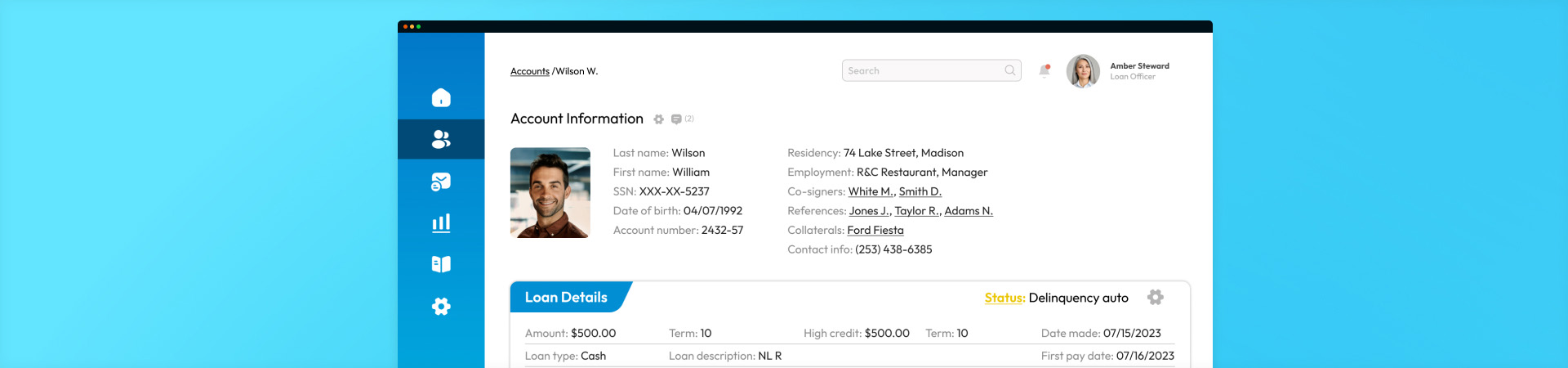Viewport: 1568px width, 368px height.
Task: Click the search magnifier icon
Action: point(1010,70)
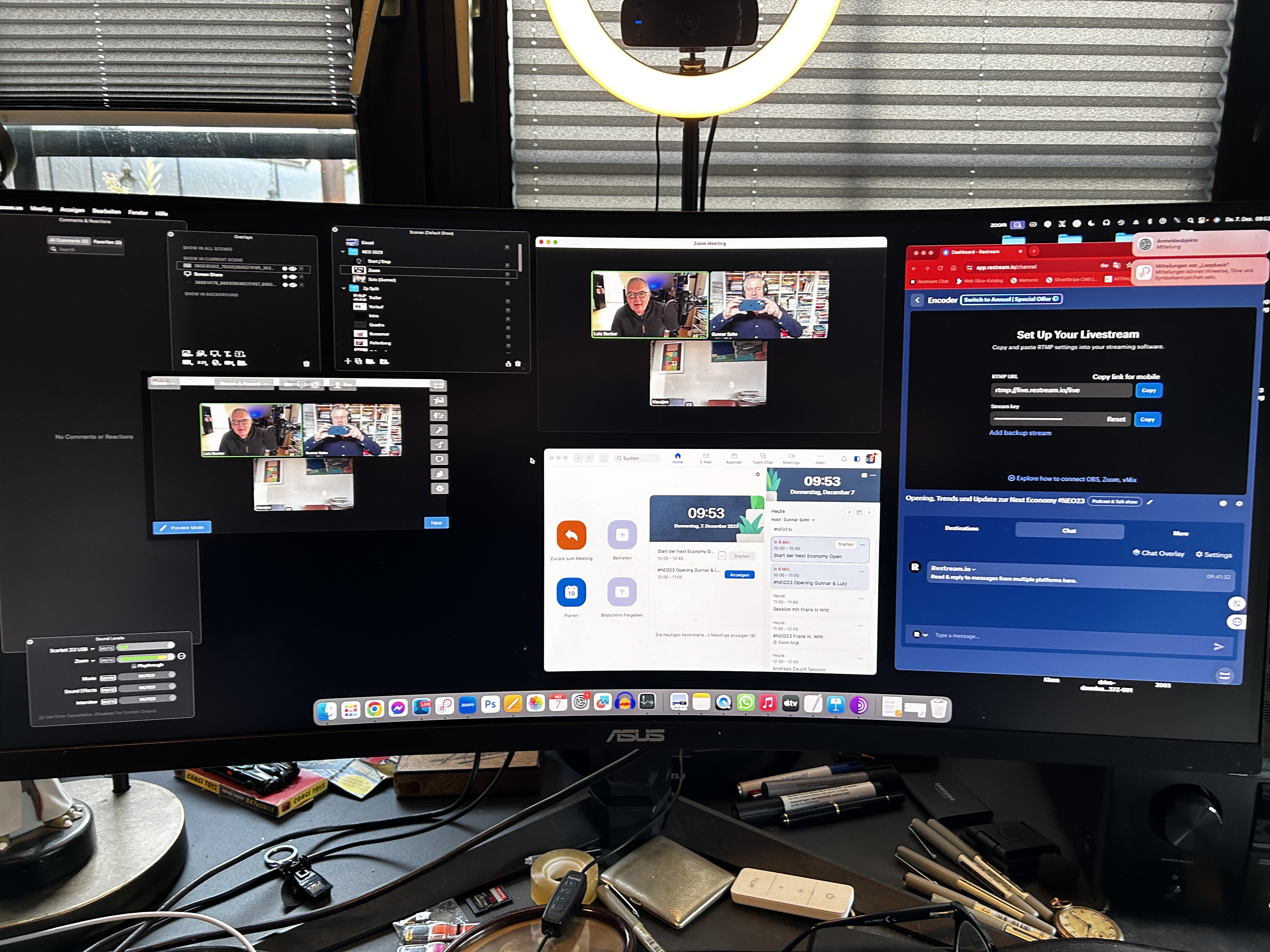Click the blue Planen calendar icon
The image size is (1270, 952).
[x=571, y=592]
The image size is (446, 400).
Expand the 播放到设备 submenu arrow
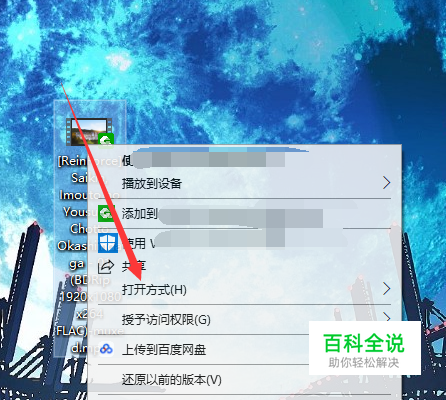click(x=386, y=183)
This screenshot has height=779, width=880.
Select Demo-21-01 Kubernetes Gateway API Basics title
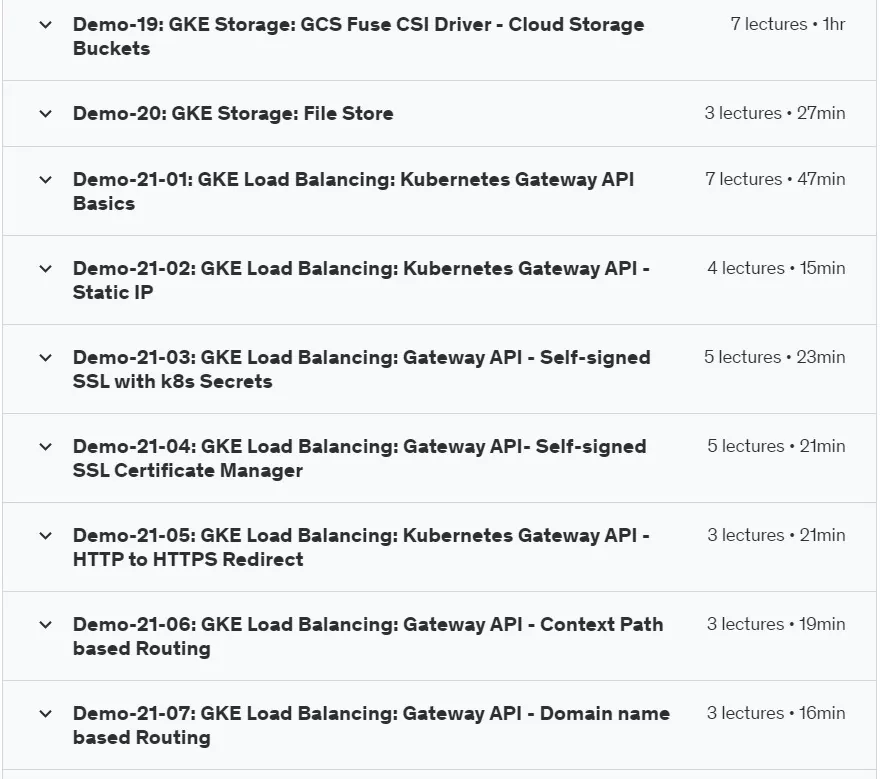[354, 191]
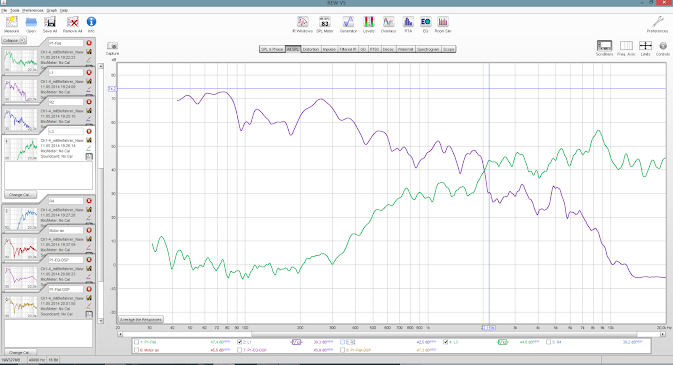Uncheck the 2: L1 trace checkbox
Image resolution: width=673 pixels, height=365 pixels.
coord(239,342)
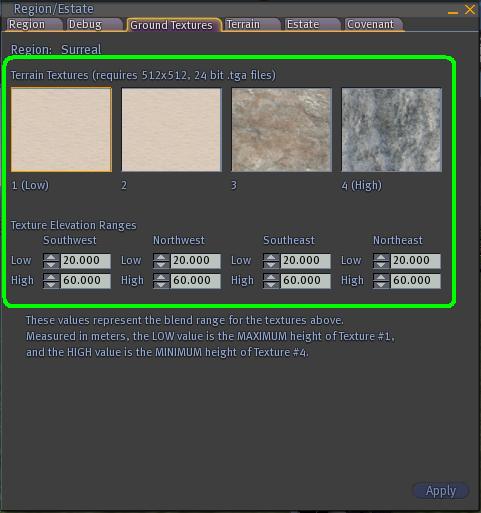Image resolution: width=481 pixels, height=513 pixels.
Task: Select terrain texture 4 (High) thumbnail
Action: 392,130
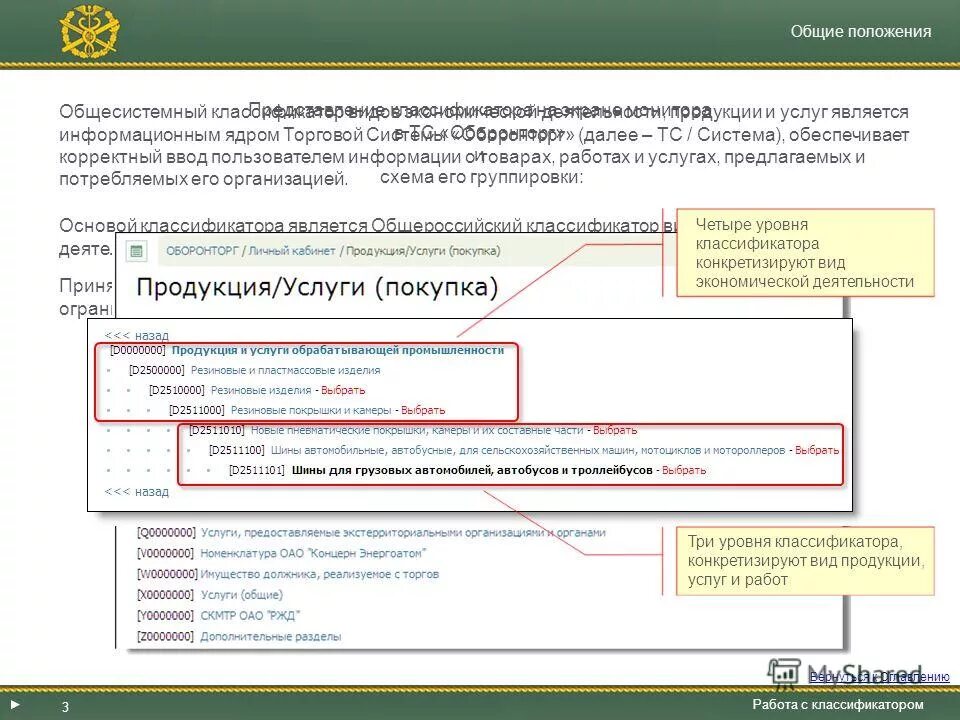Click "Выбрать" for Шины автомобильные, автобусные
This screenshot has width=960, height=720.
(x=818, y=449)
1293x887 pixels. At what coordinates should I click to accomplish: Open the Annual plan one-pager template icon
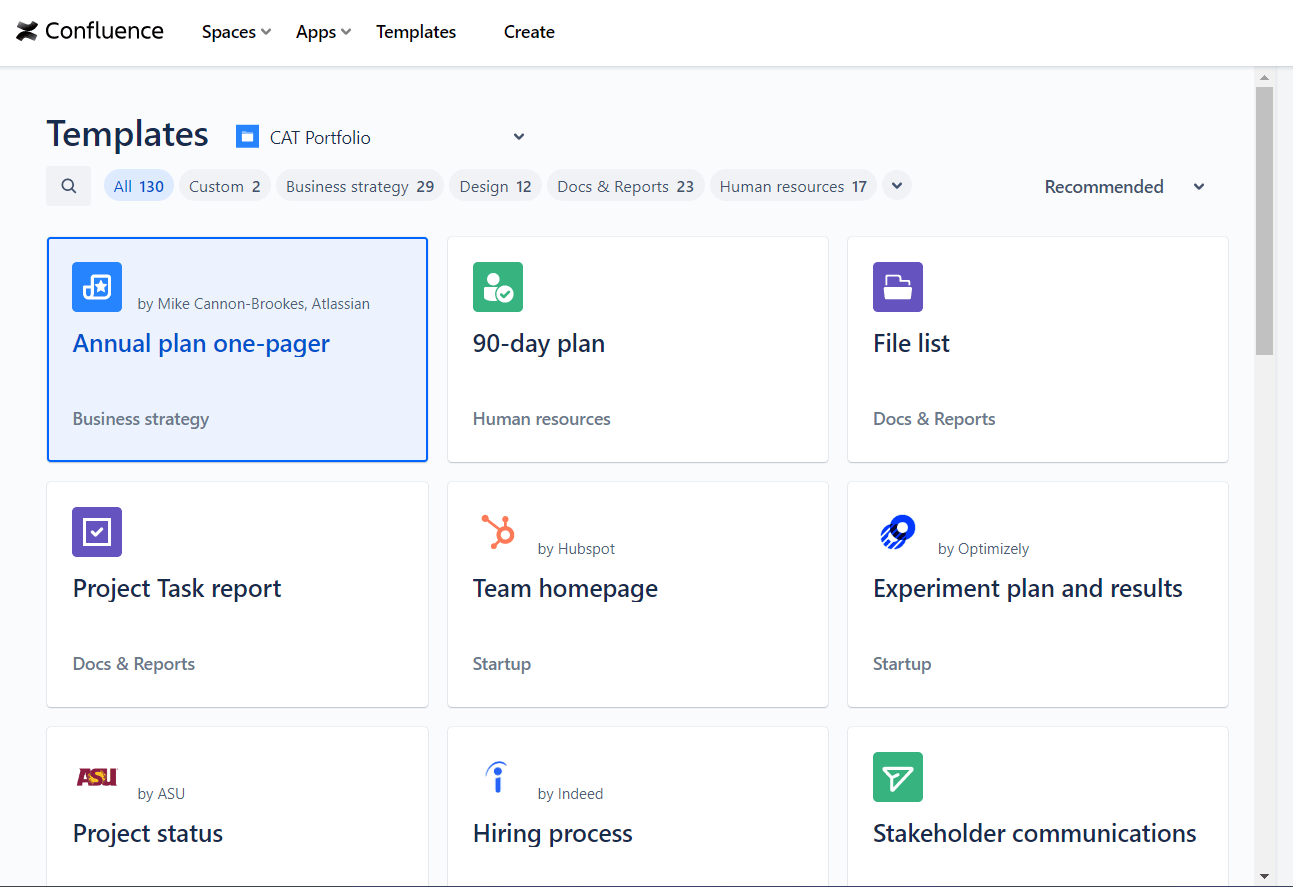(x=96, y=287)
● ● ●
EXERCISE: State how many lines of the material above contain the string "Select", matching its capitalization exactly. Reply with the number alone.

REPLY TO THE EXERCISE: 2